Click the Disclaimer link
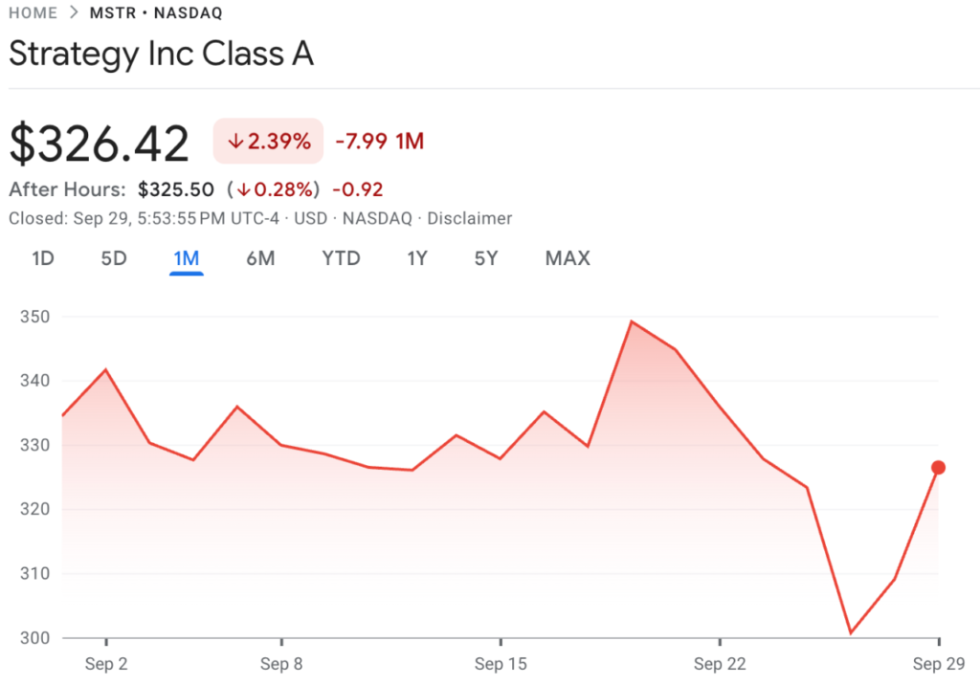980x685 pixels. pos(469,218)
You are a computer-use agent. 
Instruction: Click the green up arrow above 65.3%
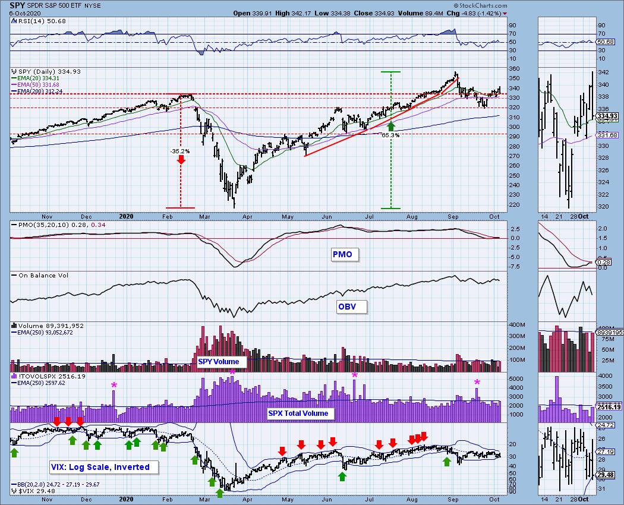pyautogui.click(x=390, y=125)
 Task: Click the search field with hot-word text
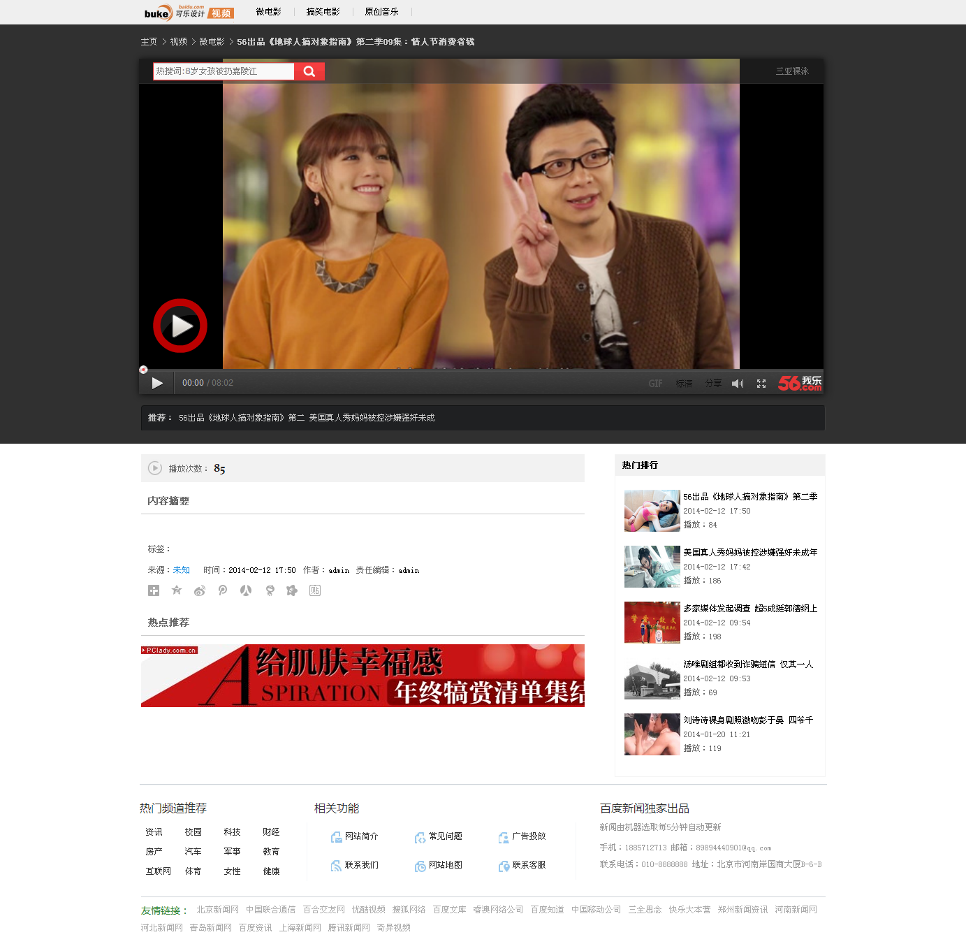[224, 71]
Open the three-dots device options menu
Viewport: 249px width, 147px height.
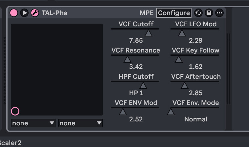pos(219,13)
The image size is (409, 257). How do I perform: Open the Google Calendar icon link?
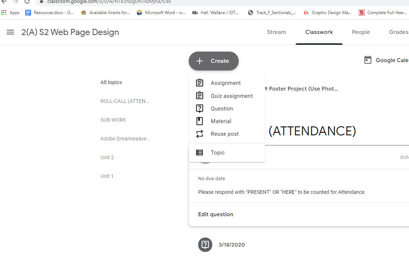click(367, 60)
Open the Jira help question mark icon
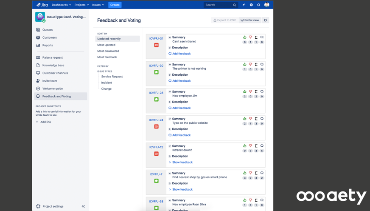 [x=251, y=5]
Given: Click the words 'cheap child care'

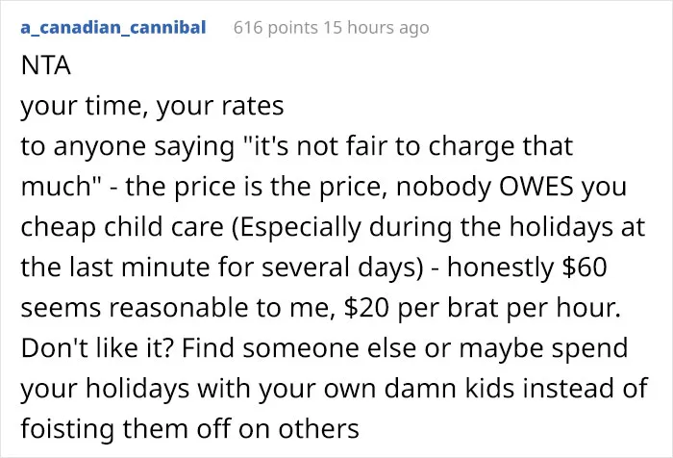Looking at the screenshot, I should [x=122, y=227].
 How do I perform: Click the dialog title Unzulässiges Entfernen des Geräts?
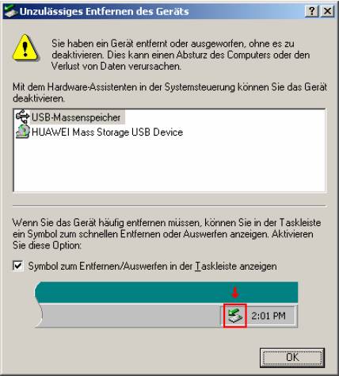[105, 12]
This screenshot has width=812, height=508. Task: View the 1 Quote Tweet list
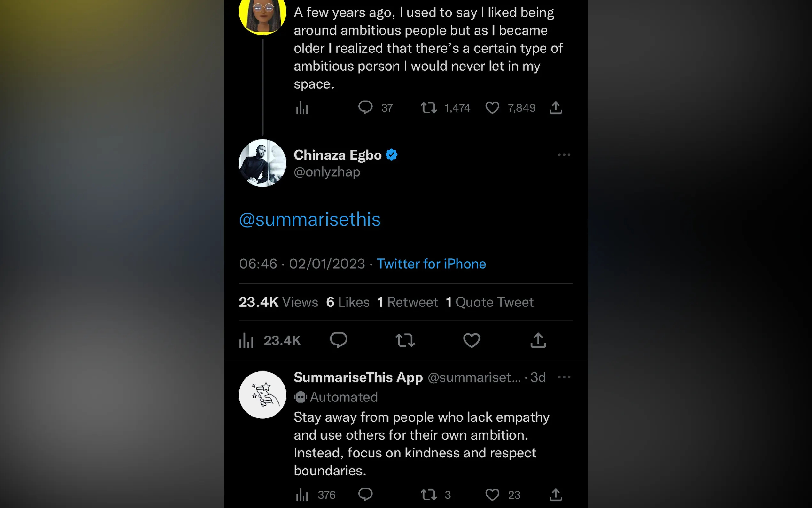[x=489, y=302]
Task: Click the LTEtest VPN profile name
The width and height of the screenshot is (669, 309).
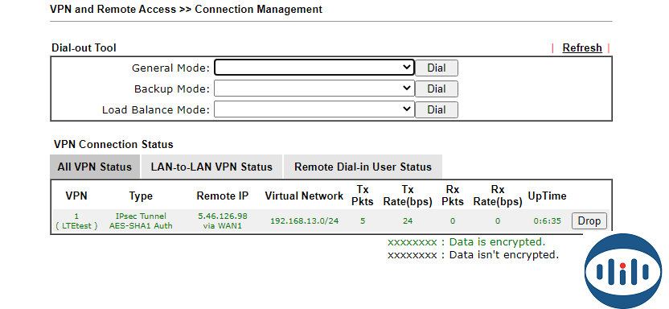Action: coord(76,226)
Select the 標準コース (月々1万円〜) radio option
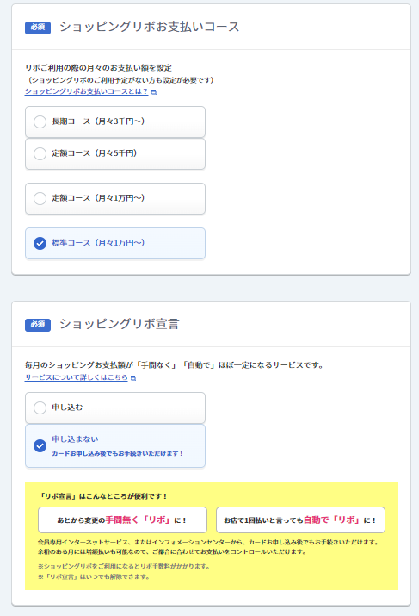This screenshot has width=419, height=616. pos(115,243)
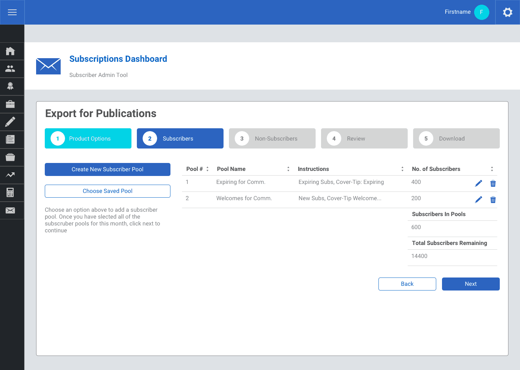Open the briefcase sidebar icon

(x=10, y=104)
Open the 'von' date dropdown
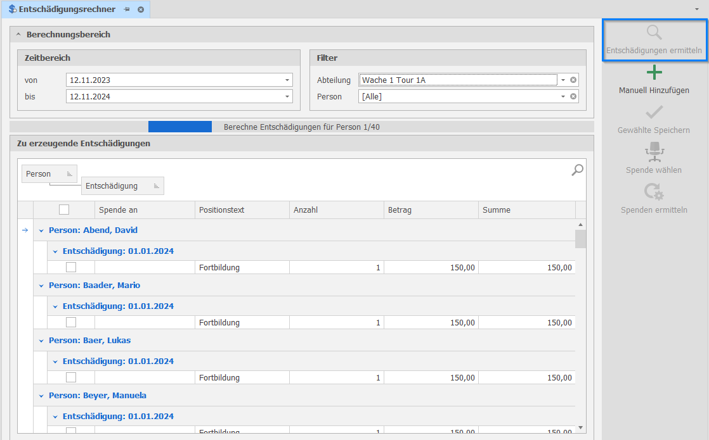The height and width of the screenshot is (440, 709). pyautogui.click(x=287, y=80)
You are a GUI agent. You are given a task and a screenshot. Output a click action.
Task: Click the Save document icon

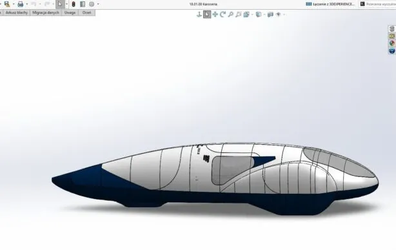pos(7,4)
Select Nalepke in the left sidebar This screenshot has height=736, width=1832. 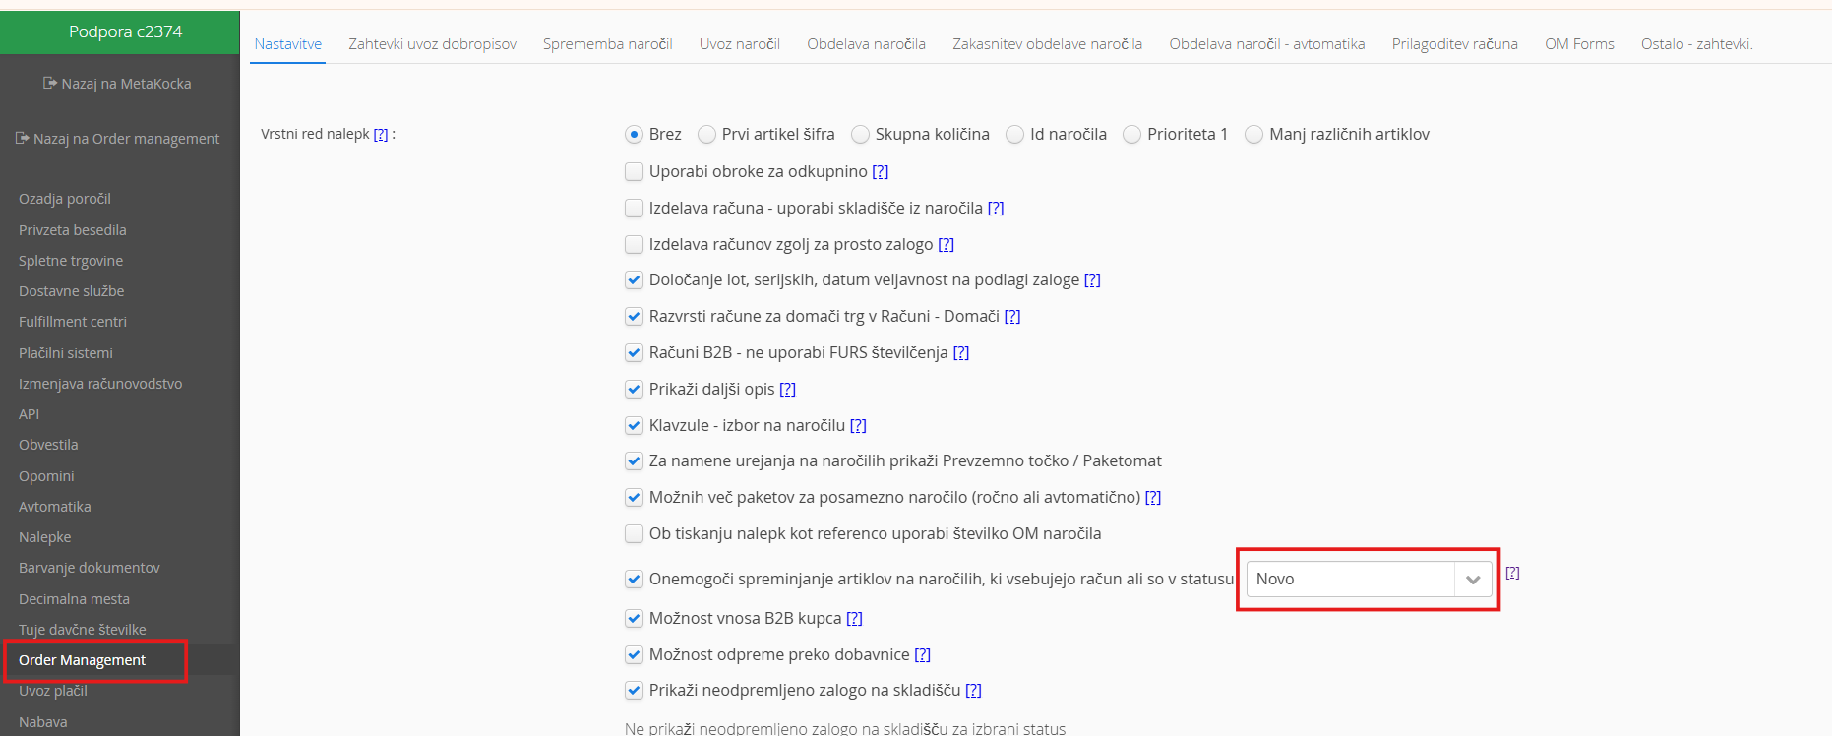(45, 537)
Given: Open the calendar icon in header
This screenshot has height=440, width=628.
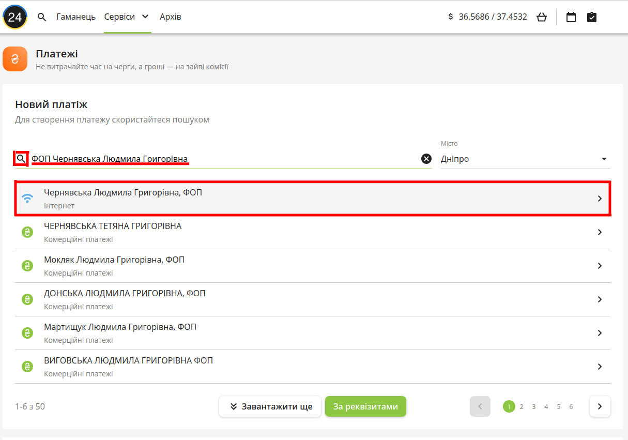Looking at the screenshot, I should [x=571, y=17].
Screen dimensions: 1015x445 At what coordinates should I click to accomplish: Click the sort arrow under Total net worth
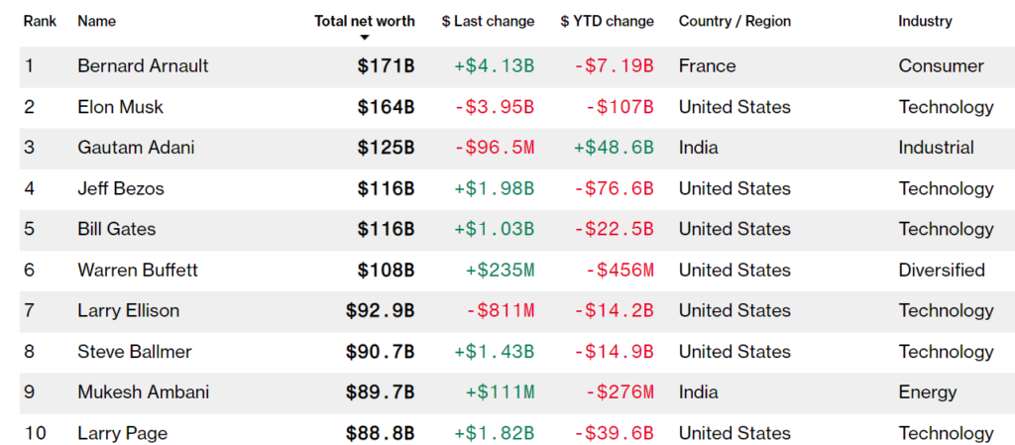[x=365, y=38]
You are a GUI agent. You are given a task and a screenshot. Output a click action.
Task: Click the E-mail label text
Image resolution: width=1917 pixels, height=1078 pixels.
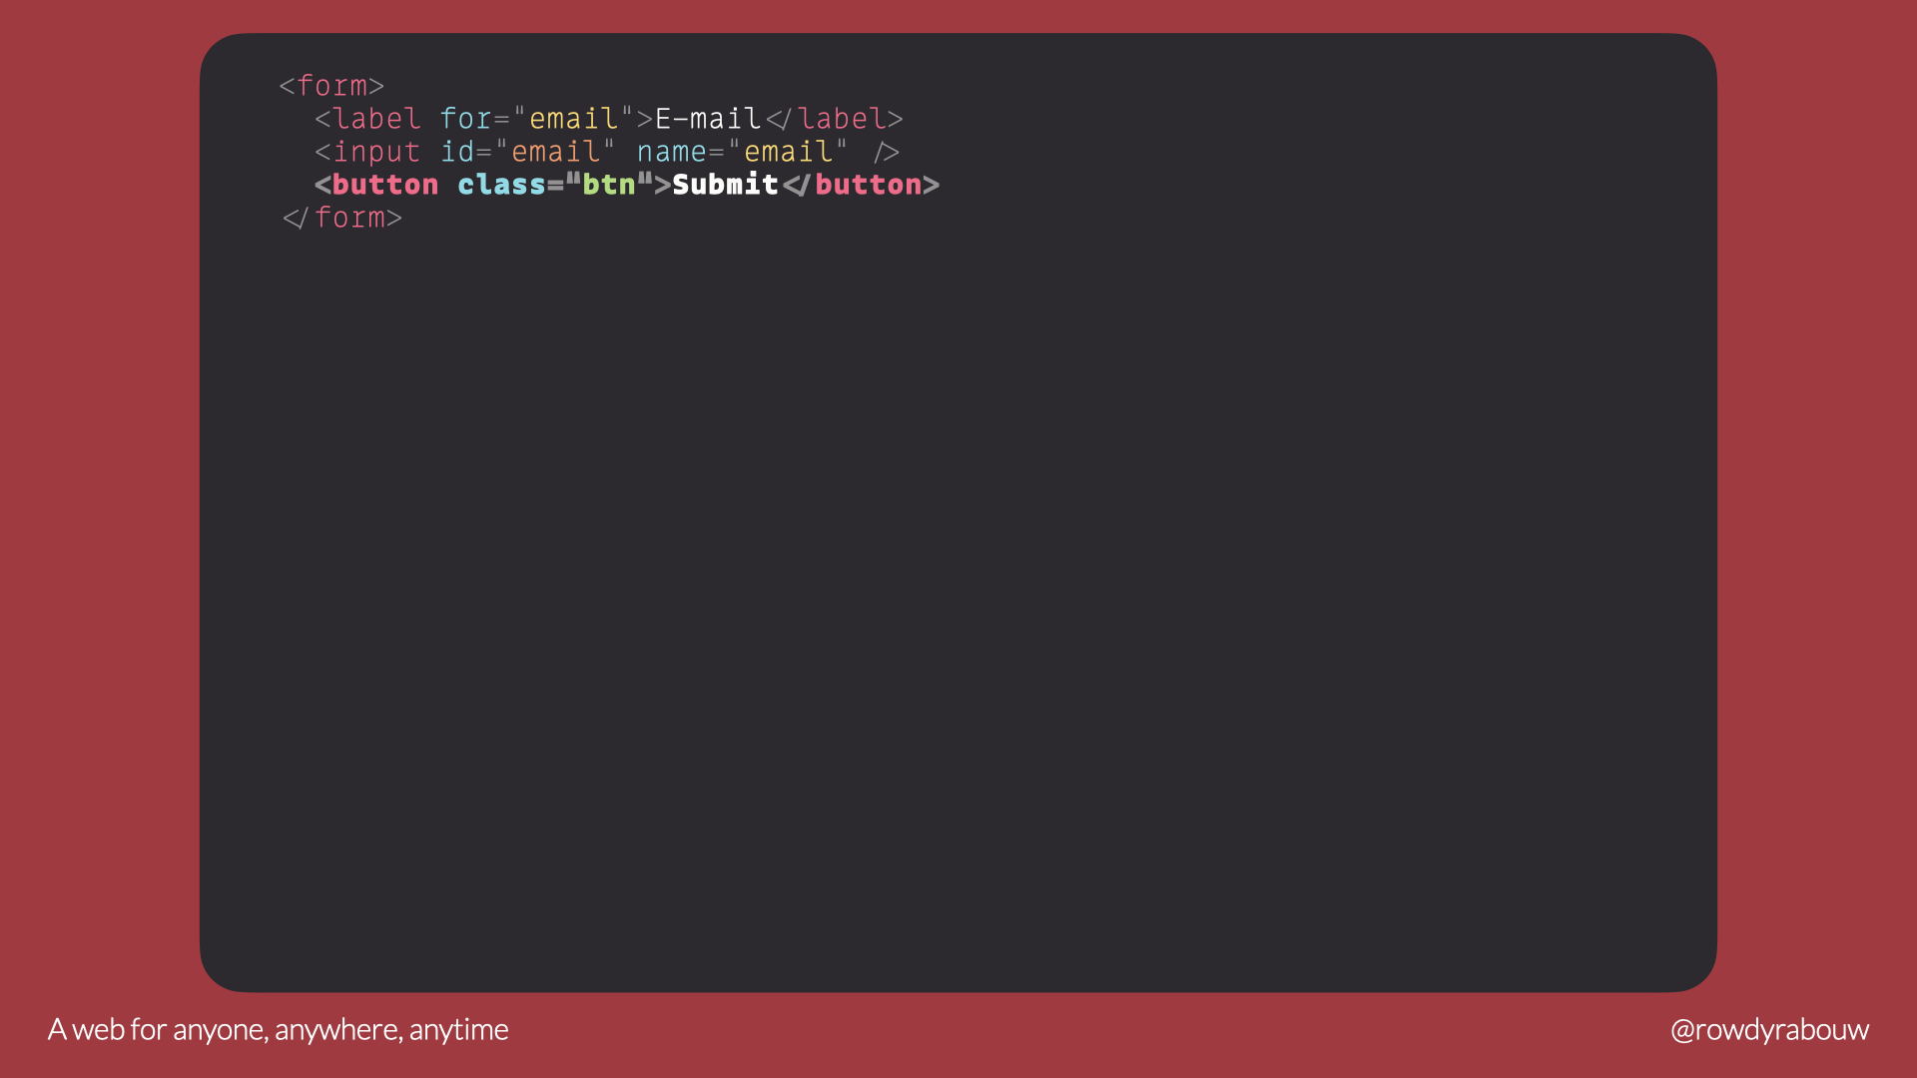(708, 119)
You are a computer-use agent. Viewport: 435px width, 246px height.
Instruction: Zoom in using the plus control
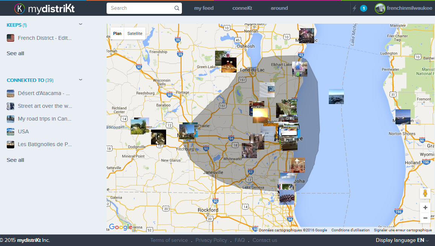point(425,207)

================================

## The problem:
Set down nothing but the lines from the one containing "Screen dimensions: 1015x445" to the final line above, both included, with every picture left out.

## Result for this task:
Screen dimensions: 1015x445 At what coordinates should I click to accomplish: Click the sort arrow under Total net worth
[x=365, y=38]
You are a GUI agent. You are given a task and a screenshot. Output a click action.
Task: Click the E-mail label text
Image resolution: width=1917 pixels, height=1078 pixels.
(708, 119)
You are a computer-use agent. Viewport: 435px width, 246px height.
Instruction: Zoom in using the plus control
point(425,207)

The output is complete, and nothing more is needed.